The SBA now provides a “safe harbor”, stating that now any loan (“original principal amount” is the term used) for less than $2,000,000, including affiliates, will be deemed to have made the required certification in good faith. Since the SBA update on April 23, 2020 to the FAQ with Question 31, many borrowers have been concerned that their alternative sources of liquidity or prior balances would, in the government’s eyes, potentially make their certification in bad faith because of the lack of guidance. Now, any borrower with a loan below the safe harbor amount has been deemed in good faith and those concerns should be eliminated.
Borrowers with loans in excess of $2,000,000 will still be required to demonstrate an “adequate basis” for making the required good-faith certification.

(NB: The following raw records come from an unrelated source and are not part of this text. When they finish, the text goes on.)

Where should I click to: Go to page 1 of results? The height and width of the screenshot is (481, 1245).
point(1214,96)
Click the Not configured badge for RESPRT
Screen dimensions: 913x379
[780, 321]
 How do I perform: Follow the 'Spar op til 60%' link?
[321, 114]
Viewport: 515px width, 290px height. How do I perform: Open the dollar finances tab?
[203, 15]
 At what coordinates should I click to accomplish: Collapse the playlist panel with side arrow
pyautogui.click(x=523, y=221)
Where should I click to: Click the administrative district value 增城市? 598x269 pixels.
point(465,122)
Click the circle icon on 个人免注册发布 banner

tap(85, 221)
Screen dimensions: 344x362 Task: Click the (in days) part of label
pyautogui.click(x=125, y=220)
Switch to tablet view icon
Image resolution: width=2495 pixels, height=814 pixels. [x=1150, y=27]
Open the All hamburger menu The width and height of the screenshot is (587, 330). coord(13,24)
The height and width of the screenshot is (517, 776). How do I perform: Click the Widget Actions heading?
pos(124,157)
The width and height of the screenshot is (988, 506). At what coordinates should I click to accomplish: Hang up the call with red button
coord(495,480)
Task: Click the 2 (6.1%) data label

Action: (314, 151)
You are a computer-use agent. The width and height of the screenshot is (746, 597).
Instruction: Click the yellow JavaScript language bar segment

Please see our guide here as to what we believe should be considered and documented as the basis for this certification. The SBA says that these determinations will be based on the “individual circumstances” of the borrower and based on program requirements as set forth in the Interim Final Rules and application. To date, these program requirements still have not been well defined by the SBA, leaving many uncertain as to what economic uncertainty will mean under an SBA Review. While it is understandable that the SBA does not want to provide a simple “bright-line” empirical test and leave it more on the “facts and circumstances,” guidance on this is still very sparse.
One question that has come up has been what the consequences of a failure would be if a borrower did not have an adequate basis for this certification; that has now been addressed. Under the FAQ, any borrower that the SBA determines would be not eligible for the loan based on their economic necessity would be required to repay the loan and no forgiveness would be granted. Originally, there were statements of potential fines, penalties and potentially criminal prosecution if this was not made in good-faith, however, these concerns have now been backed down.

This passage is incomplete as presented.